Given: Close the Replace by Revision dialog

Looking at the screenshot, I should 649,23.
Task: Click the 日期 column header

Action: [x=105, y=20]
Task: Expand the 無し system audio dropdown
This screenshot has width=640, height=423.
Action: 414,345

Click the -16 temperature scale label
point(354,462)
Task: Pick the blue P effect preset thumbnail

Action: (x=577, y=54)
+++
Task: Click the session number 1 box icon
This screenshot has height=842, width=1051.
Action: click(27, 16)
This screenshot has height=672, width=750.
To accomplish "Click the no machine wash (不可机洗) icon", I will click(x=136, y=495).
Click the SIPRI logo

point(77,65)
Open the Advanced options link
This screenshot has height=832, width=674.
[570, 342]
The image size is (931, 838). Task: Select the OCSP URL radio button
+++
> _BRIEF_
Return only the stretch of the material above from the line holding "This screenshot has height=842, width=1051." through the line holding "The image size", copied exactly.

> _ANSWER TO THE PROBLEM_
This screenshot has height=842, width=1051.
Action: click(27, 16)
This screenshot has height=672, width=750.
To accomplish "Click the no machine wash (不可机洗) icon", I will click(x=136, y=495).
Click the SIPRI logo

point(77,65)
Open the Advanced options link
This screenshot has height=832, width=674.
[570, 342]
The image size is (931, 838). Task: Select the OCSP URL radio button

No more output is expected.